Il remet aux représentants de chaque candidat le formulaire des résultats du scrutin dûment signé de toutes les parties. Il transmet, à la commission locale d’organisation des élections, le procès-verbal accompagné des pièces suivantes :

- Les enveloppes et les bulletins annulés ;
- Une feuille de dépouillement des votes dûment arrêté ;
- Les réclamations du bureau de vote relatives au déroulement du scrutin.


Faute, pour le Président du bureau de vote de publier et d’afficher les résultats provisoires, de remettre à chaque délégué des candidats un exemplaire du formulaire de transcription et de proclamation des résultats dûment signé par toutes les parties, les résultats provisoires du bureau de vote sont nuls et l’auteur s’expose aux sanctions prévues au titre V chapitre II de la loi électorale.

Article 120 (Nouveau)
Constituent des causes d’annulation totale ou partielle des élections :


- la constatation de l’inéligibilité des candidats ;
- l’organisation des élections en dehors des circonscriptions électorales et des bureaux de vote définis par les textes en vigueur ;
- l’existence d’une candidature multiple ;
- le défaut d’isoloir dans un bureau de vote, même hors de toute intention de fraude ;
- le déplacement de l’urne hors du bureau de vote avant ou pendant le dépouillement ;
- la constatation d’un nombre d’enveloppes supérieures au nombre d’émargements ;
- la rétention, l’absence ou l’insuffisance des formulaires de transcription et de proclamation des résultats provisoires ;
- la non proclamation et le non affichage des résultats provisoires par le Président du bureau de vote.

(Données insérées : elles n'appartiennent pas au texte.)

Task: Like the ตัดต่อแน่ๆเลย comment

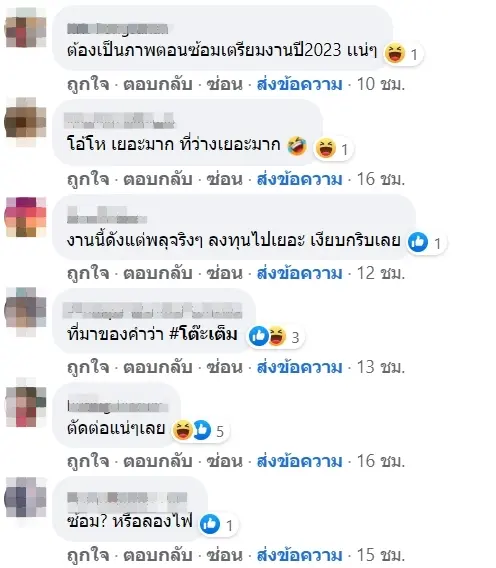Action: point(88,462)
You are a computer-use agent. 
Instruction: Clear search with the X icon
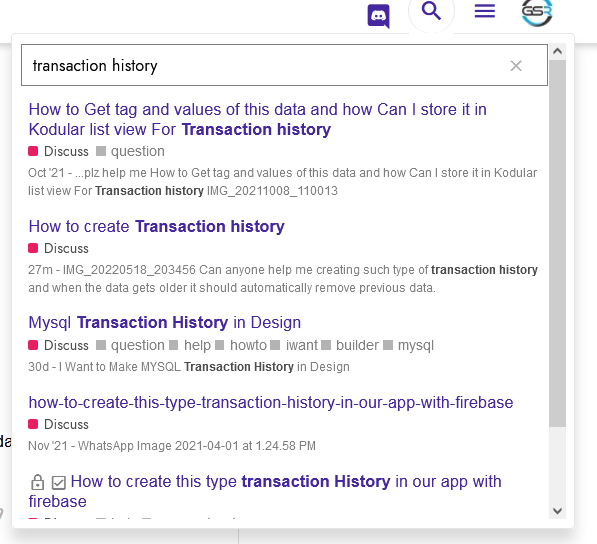pyautogui.click(x=516, y=66)
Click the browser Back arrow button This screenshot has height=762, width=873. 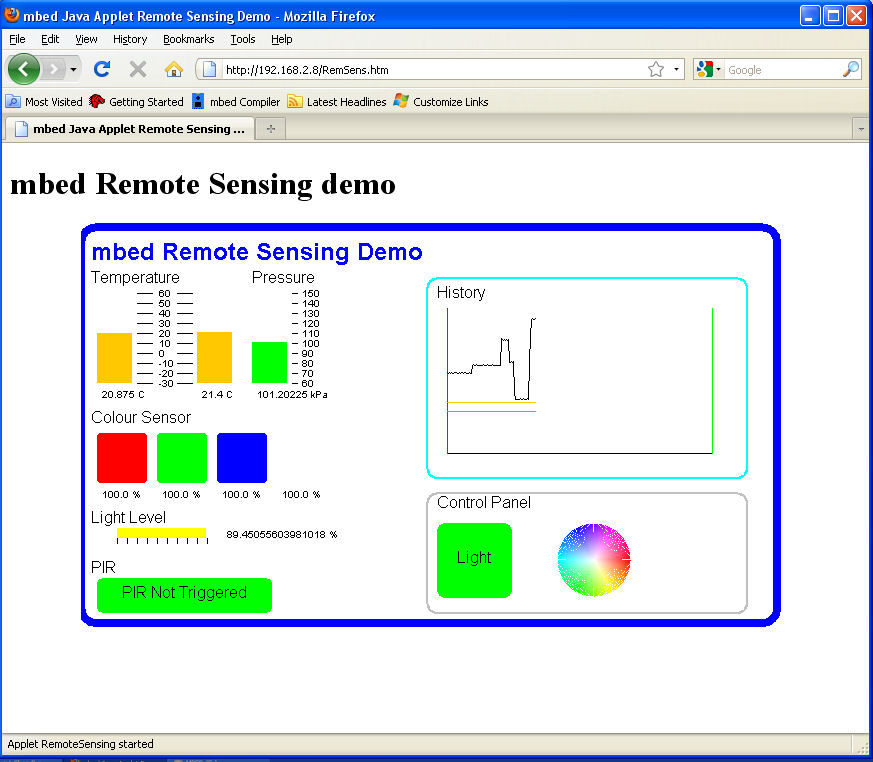[x=24, y=69]
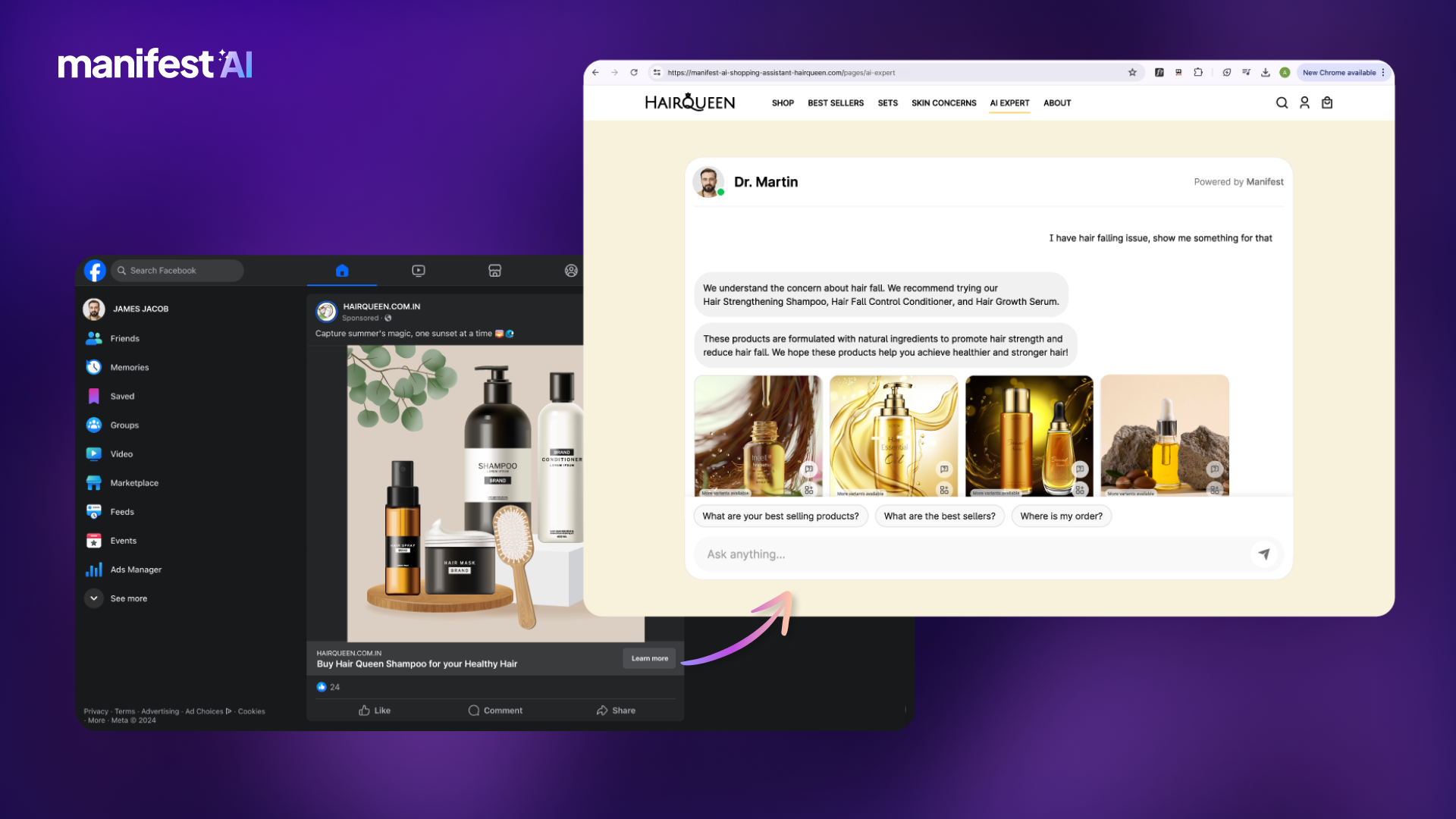Open the SKIN CONCERNS menu item
The image size is (1456, 819).
pos(943,103)
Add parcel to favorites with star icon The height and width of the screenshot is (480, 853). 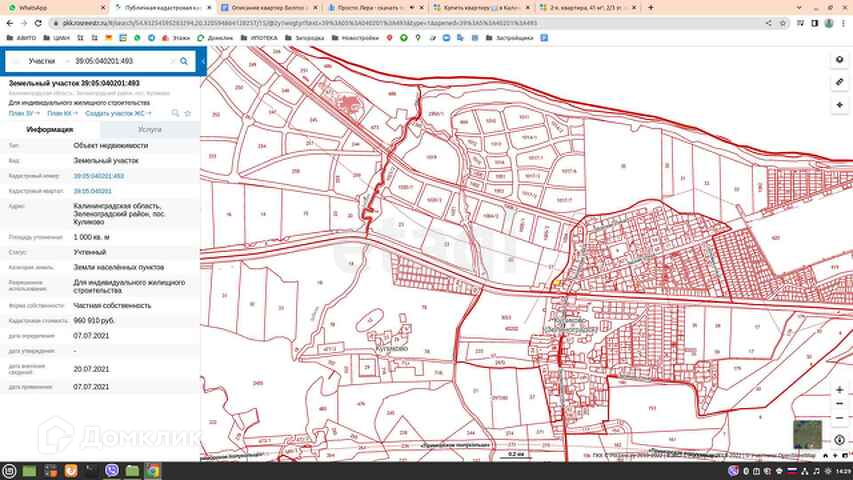(188, 113)
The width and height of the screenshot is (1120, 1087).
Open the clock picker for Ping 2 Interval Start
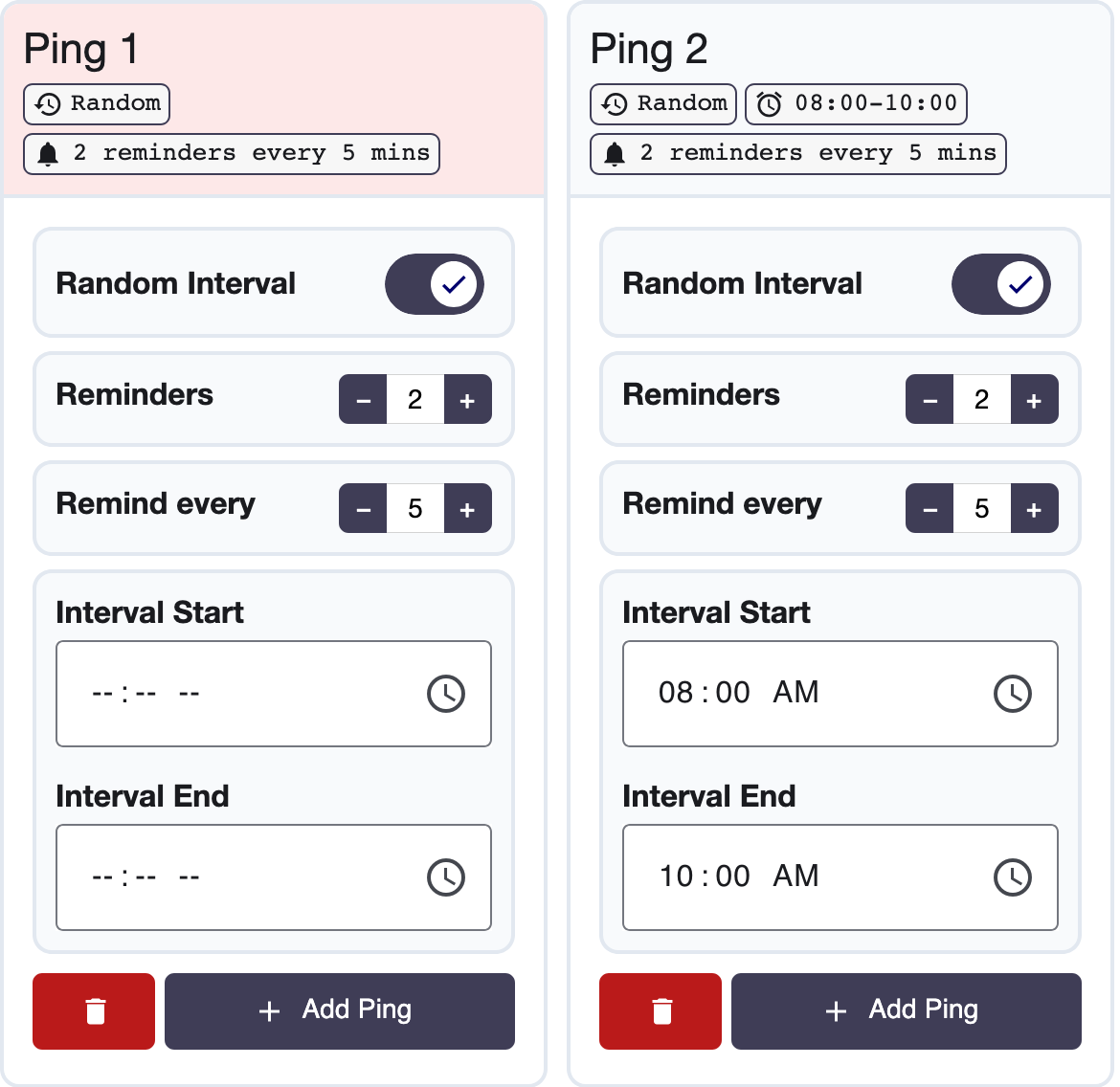(x=1014, y=693)
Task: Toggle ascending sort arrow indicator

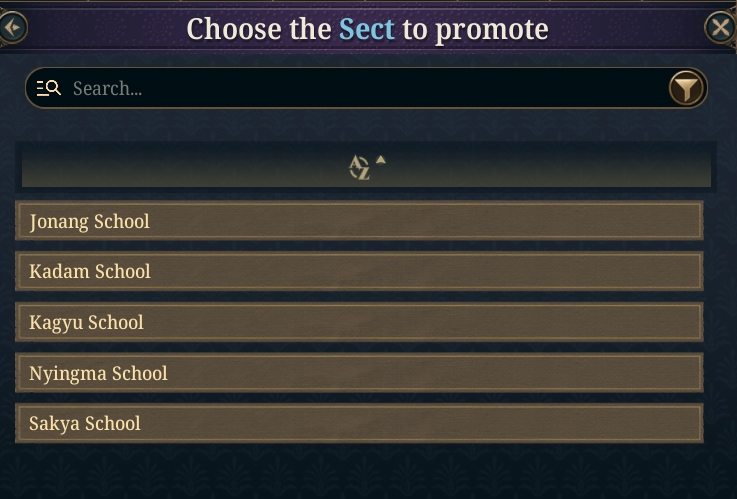Action: click(x=381, y=160)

Article 2 : Les dispositions non contraires à la présente loi contenues dans les lois n° 9-2001 du 10 décembre 2001 portant loi électorale, n° 5-2007 du 25 mai 2007 modifiant et complétant certaines dispositions de la loi n° 9 -2001 du 10 décembre 2001 et la loi n° 9-2012 du 23 mai 2012 modifiant et complétant certaines dispositions des lois sus-indiquées demeurent en vigueur.